[[ Record excerpts, beginning ]]
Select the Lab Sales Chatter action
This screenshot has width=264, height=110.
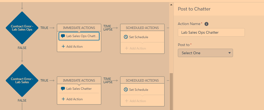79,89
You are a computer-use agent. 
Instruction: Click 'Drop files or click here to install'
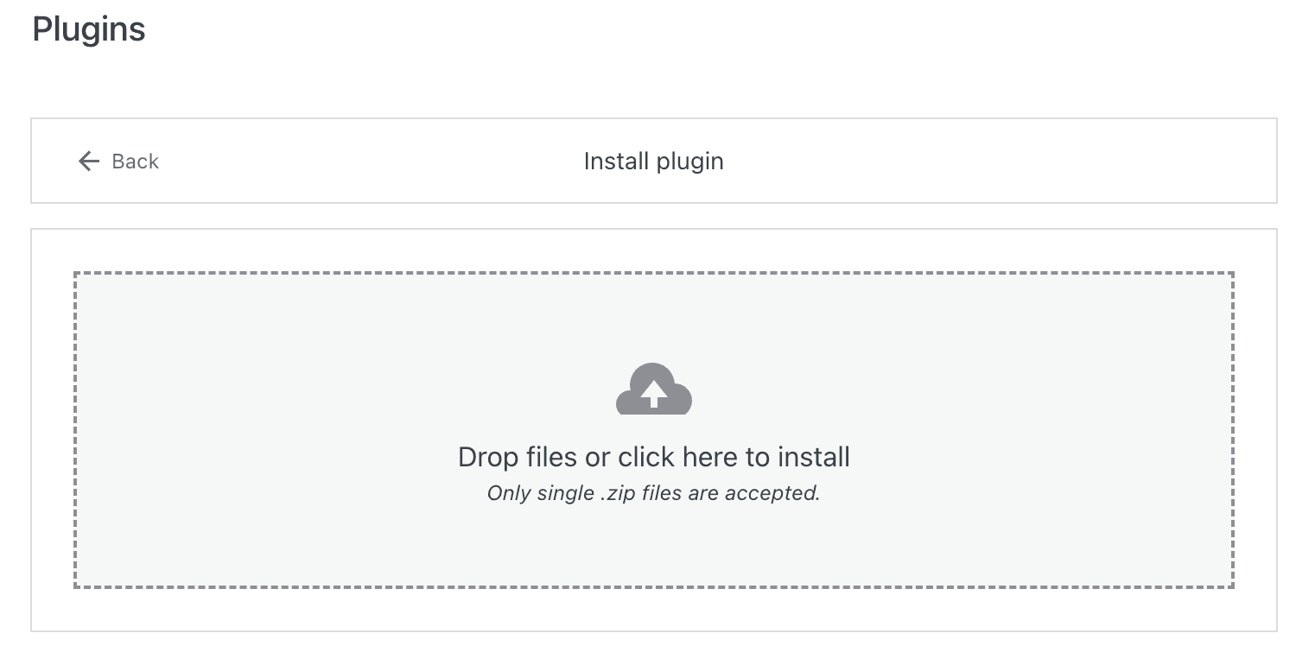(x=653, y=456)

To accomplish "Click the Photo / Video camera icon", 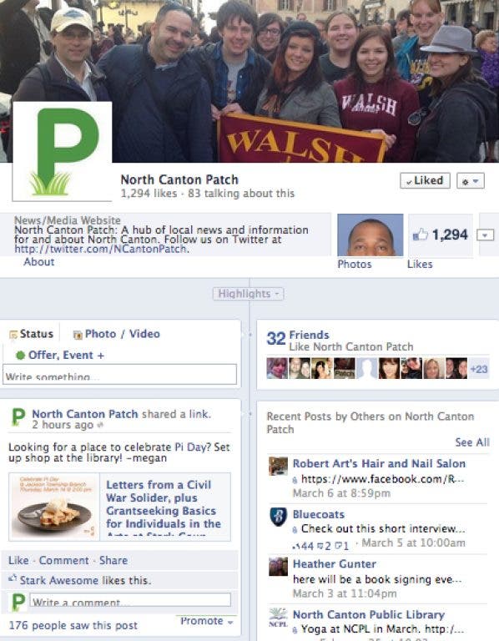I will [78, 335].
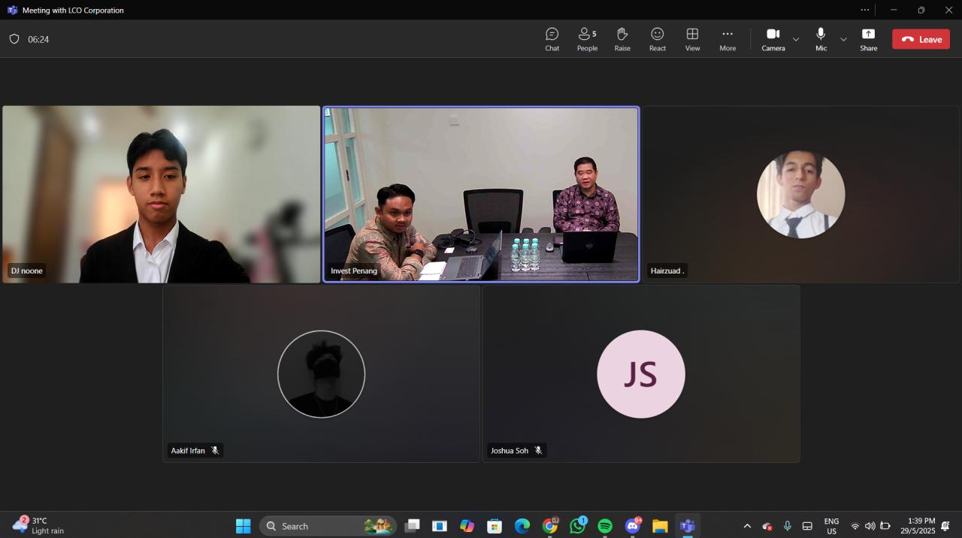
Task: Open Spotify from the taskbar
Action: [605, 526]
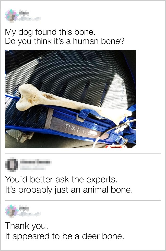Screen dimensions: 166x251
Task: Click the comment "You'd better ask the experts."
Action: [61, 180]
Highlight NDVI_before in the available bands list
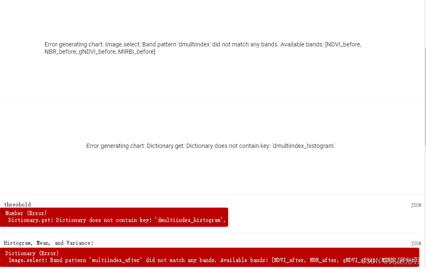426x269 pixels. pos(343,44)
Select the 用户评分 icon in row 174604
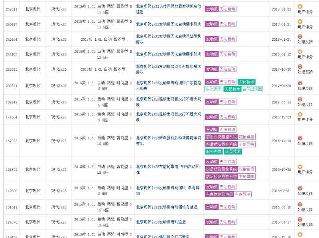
[[ Record excerpts, end ]]
[[ Record excerpts, beginning ]]
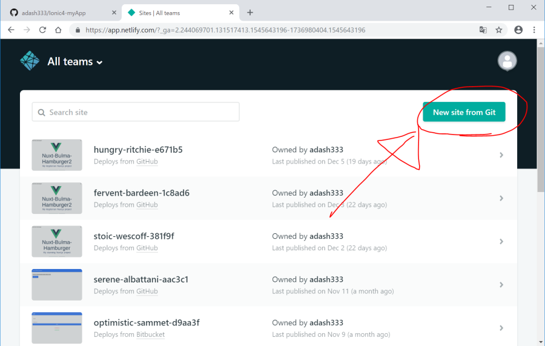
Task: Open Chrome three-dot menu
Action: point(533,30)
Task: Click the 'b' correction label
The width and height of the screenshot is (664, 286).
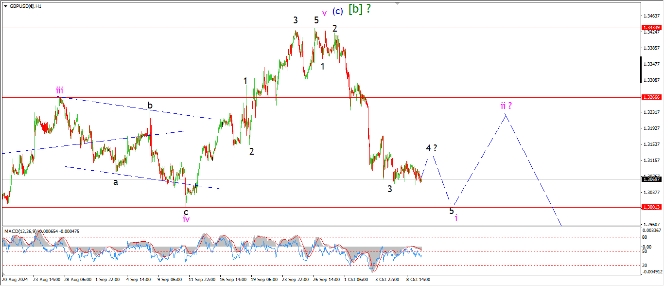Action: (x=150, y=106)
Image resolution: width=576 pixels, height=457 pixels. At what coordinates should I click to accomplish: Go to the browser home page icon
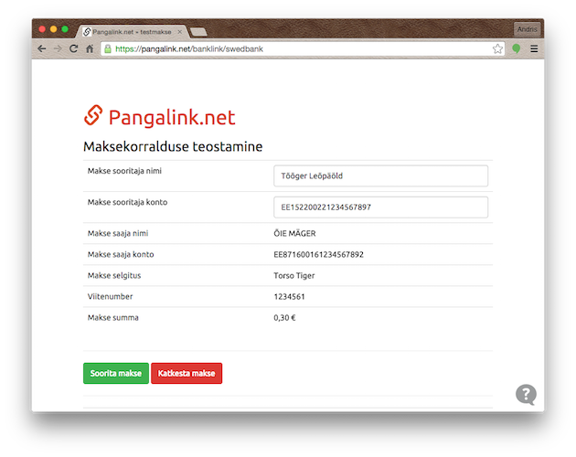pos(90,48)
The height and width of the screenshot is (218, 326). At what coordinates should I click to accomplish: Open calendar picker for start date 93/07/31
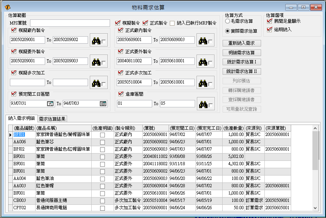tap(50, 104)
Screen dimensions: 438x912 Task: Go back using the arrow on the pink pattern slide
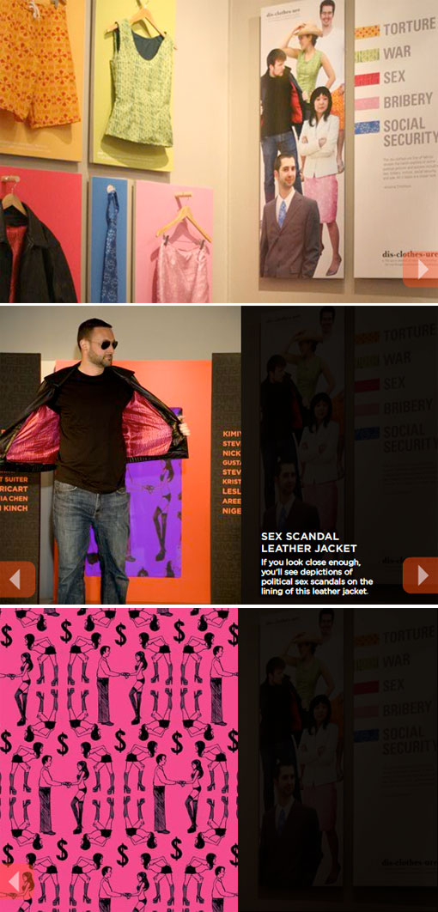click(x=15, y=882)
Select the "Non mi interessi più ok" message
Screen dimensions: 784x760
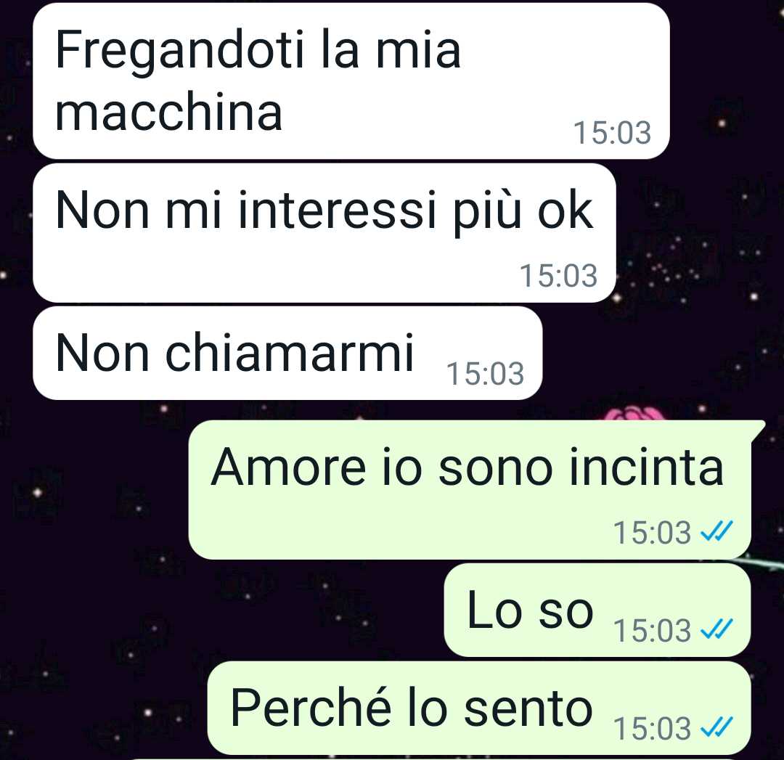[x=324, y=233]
[[ Record excerpts, end ]]
[[ Record excerpts, beginning ]]
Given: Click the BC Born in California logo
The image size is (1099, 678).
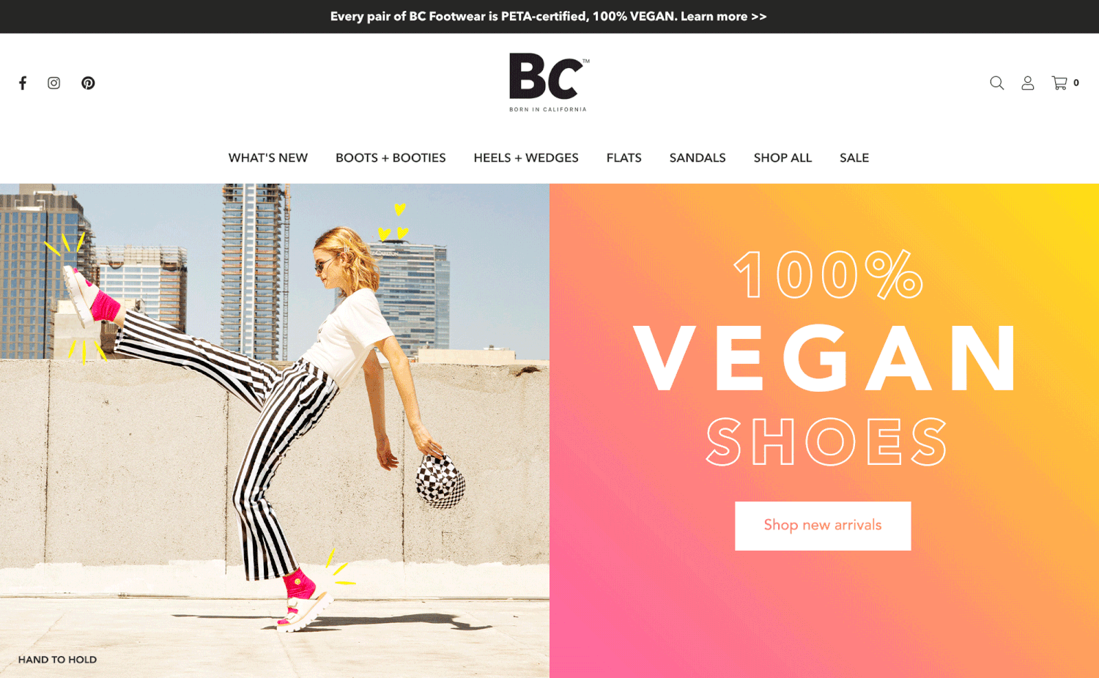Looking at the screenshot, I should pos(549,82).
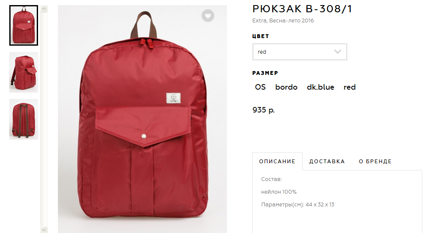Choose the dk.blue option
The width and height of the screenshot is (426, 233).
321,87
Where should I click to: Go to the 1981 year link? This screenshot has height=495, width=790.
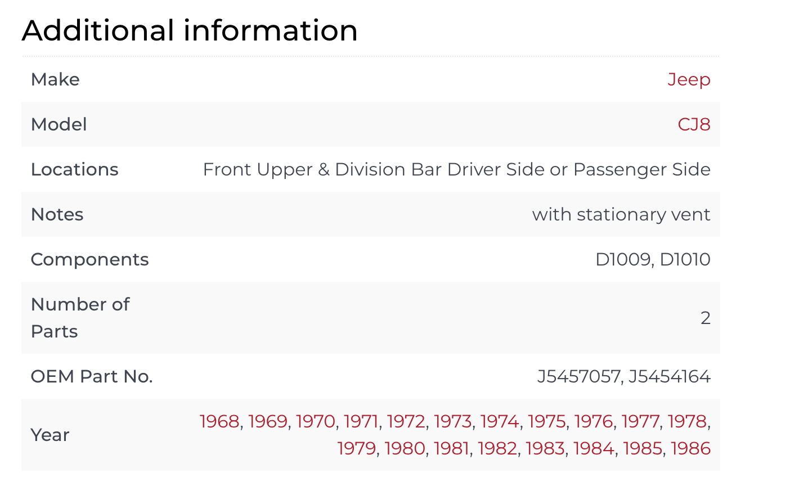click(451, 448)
[[ Record excerpts, end ]]
Aim of the exercise
From the records above, copy only the lines running from the line holding "Highlight NDVI_before in" through the line holding "Select the 用户评分 icon in row 174604", with no pictures.

Answer to this task
Highlight NDVI_before in the available bands list
426x269 pixels. pos(343,44)
Select the 用户评分 icon in row 174604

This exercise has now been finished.